───── Dataset content

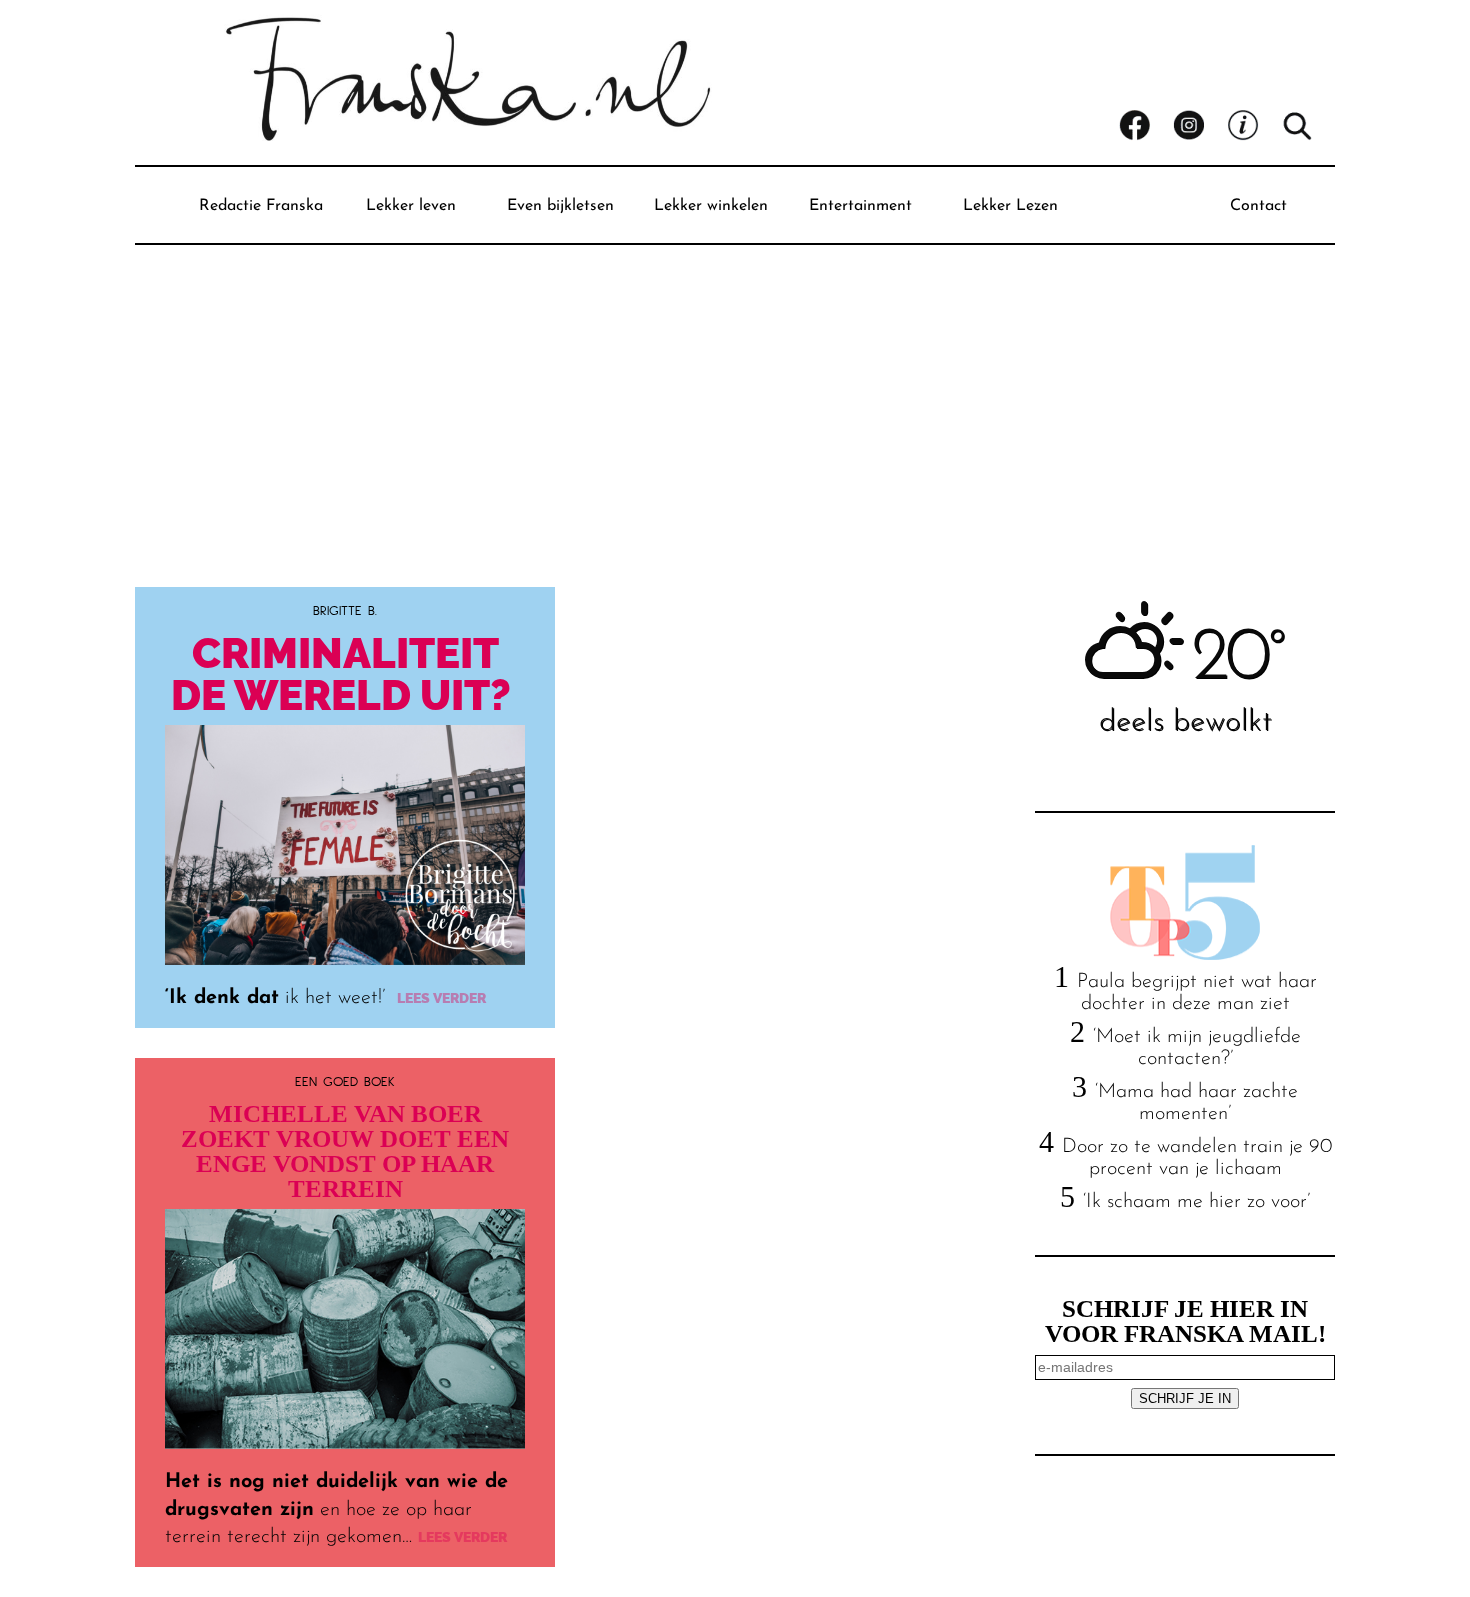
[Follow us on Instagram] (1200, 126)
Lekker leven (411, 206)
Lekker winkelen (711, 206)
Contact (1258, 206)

──────────
───── Dataset content

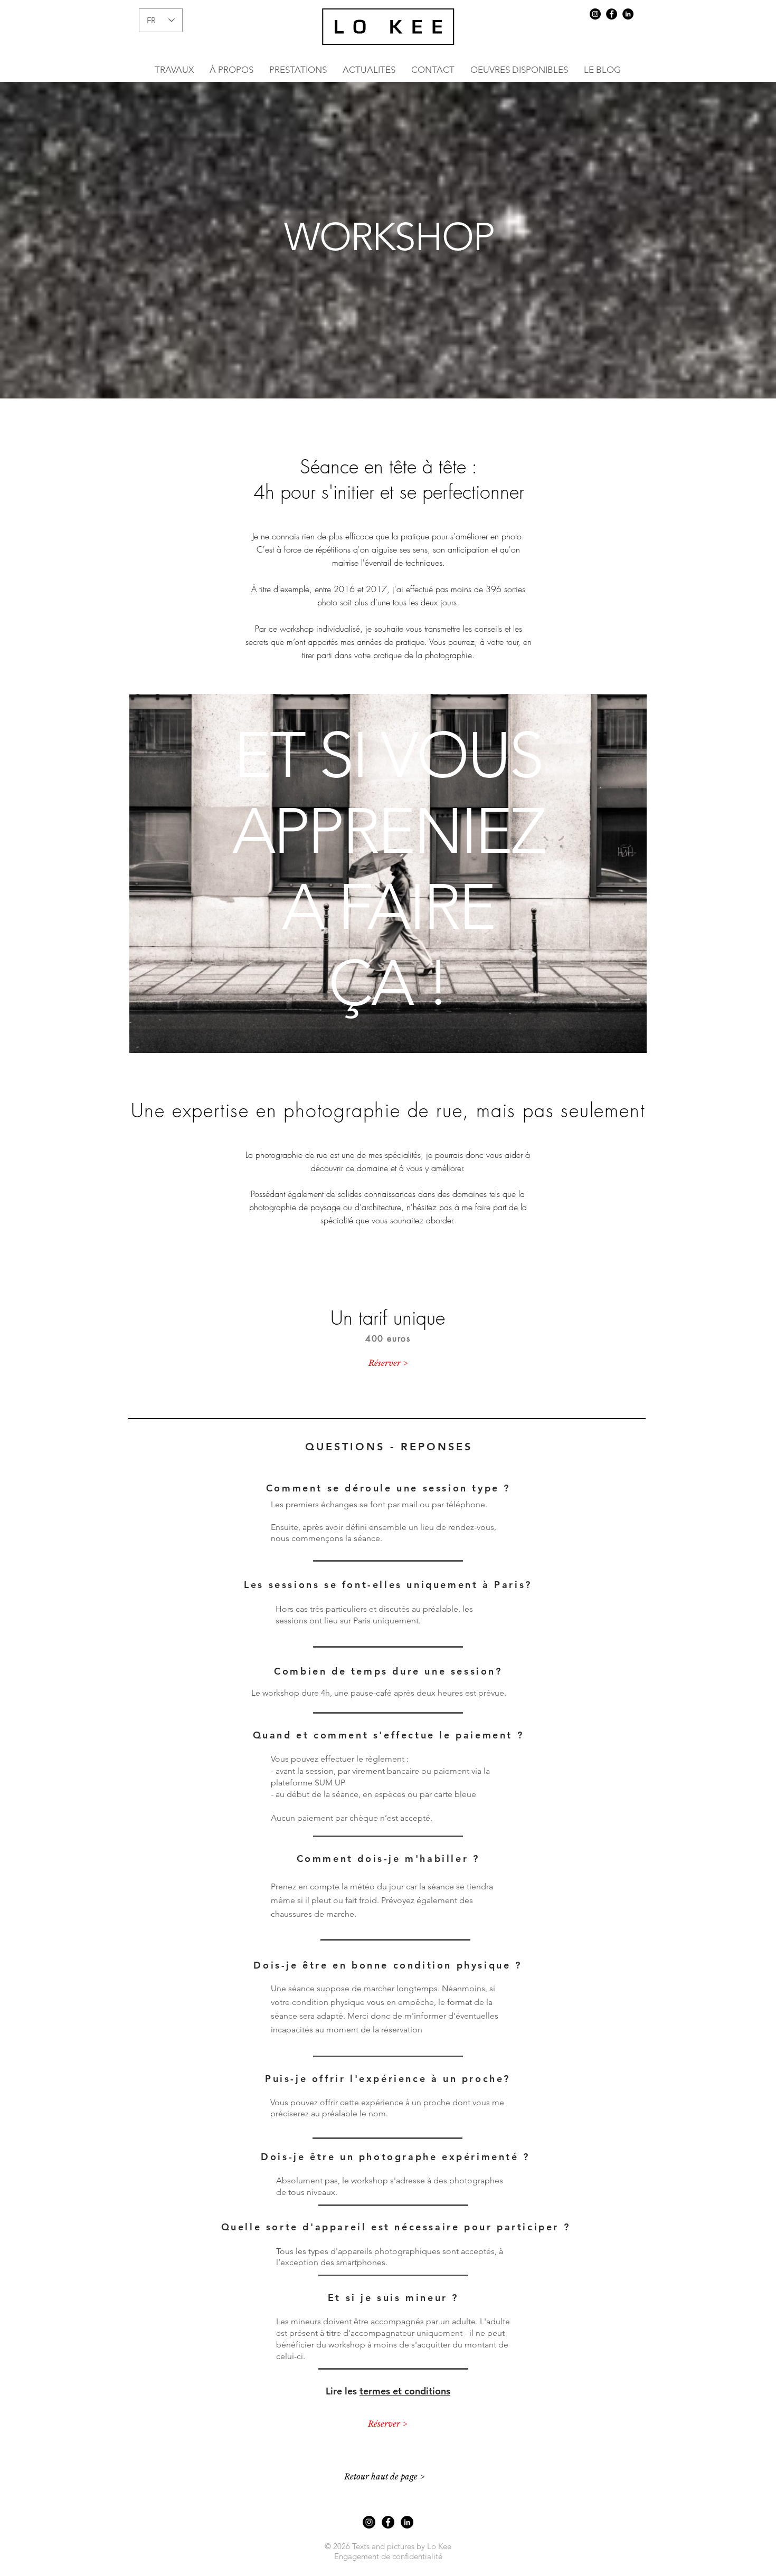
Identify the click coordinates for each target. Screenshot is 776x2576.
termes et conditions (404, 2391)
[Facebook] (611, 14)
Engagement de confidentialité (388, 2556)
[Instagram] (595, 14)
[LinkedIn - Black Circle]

──────────
───── Dataset content

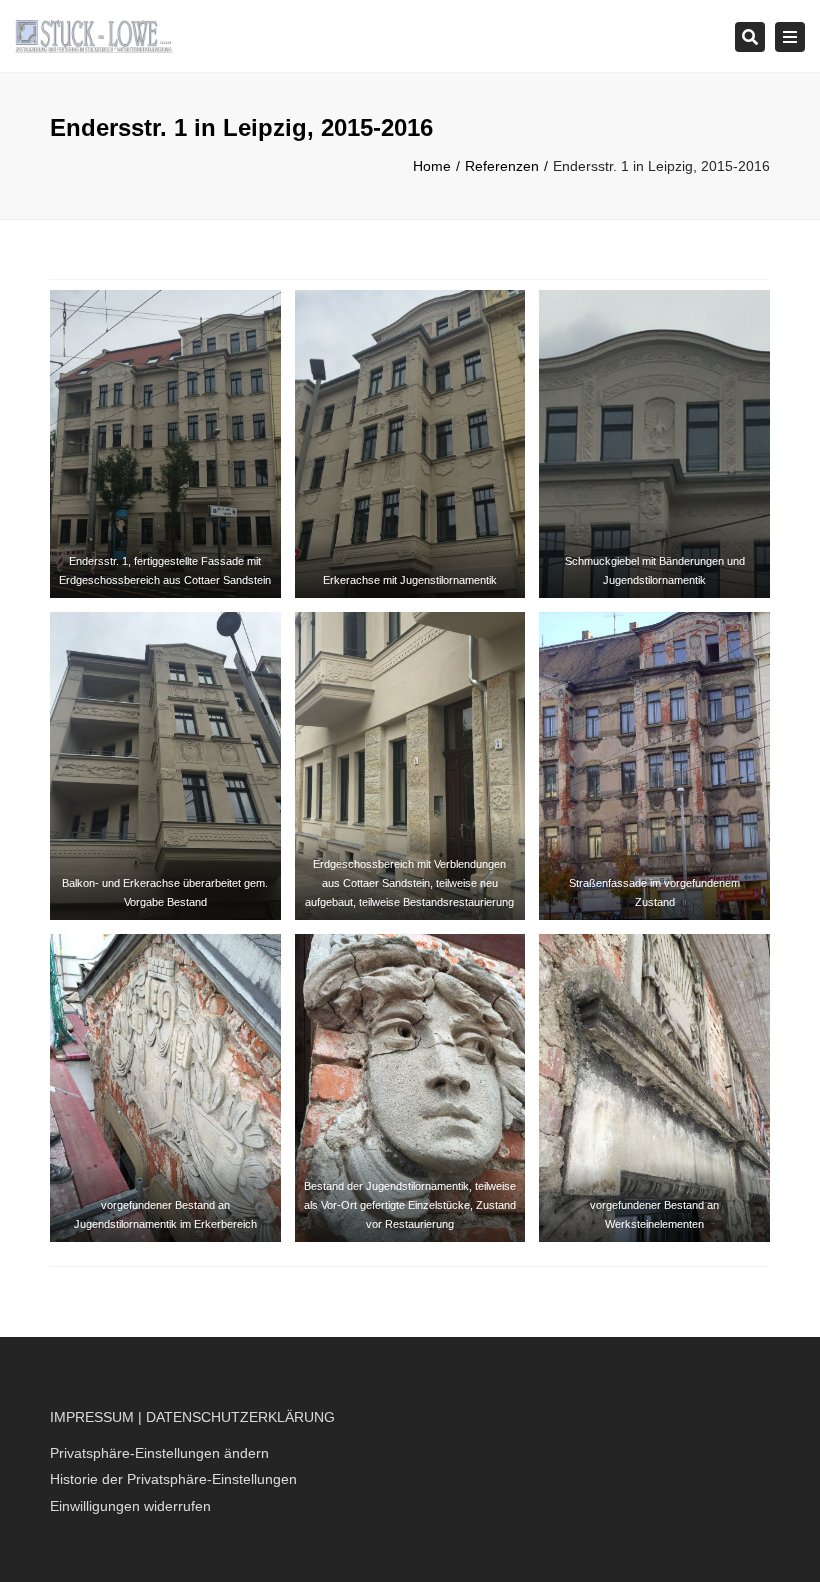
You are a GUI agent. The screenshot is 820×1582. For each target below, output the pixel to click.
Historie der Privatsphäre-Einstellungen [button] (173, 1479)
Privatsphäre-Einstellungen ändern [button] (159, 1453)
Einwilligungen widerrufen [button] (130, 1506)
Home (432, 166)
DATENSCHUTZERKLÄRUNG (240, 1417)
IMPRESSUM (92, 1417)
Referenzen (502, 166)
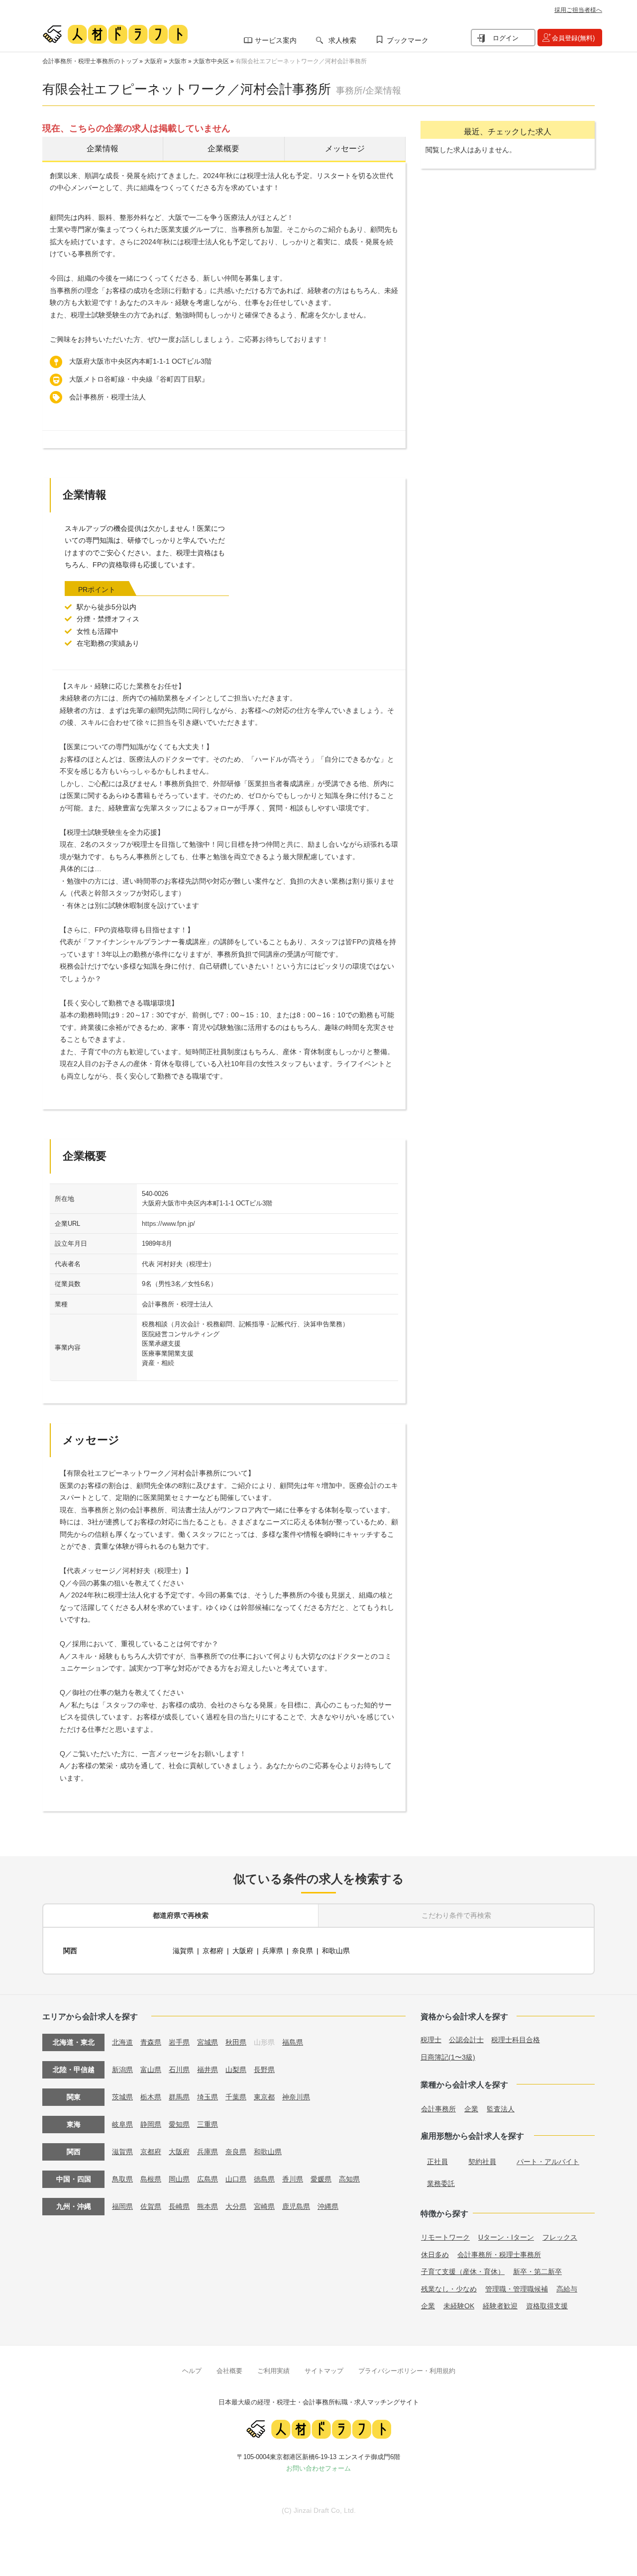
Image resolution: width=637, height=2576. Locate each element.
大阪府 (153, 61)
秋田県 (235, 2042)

──────────

Line count for the string "click": work it out from the records above and reply with the number alone.

▶ _Solution_:
2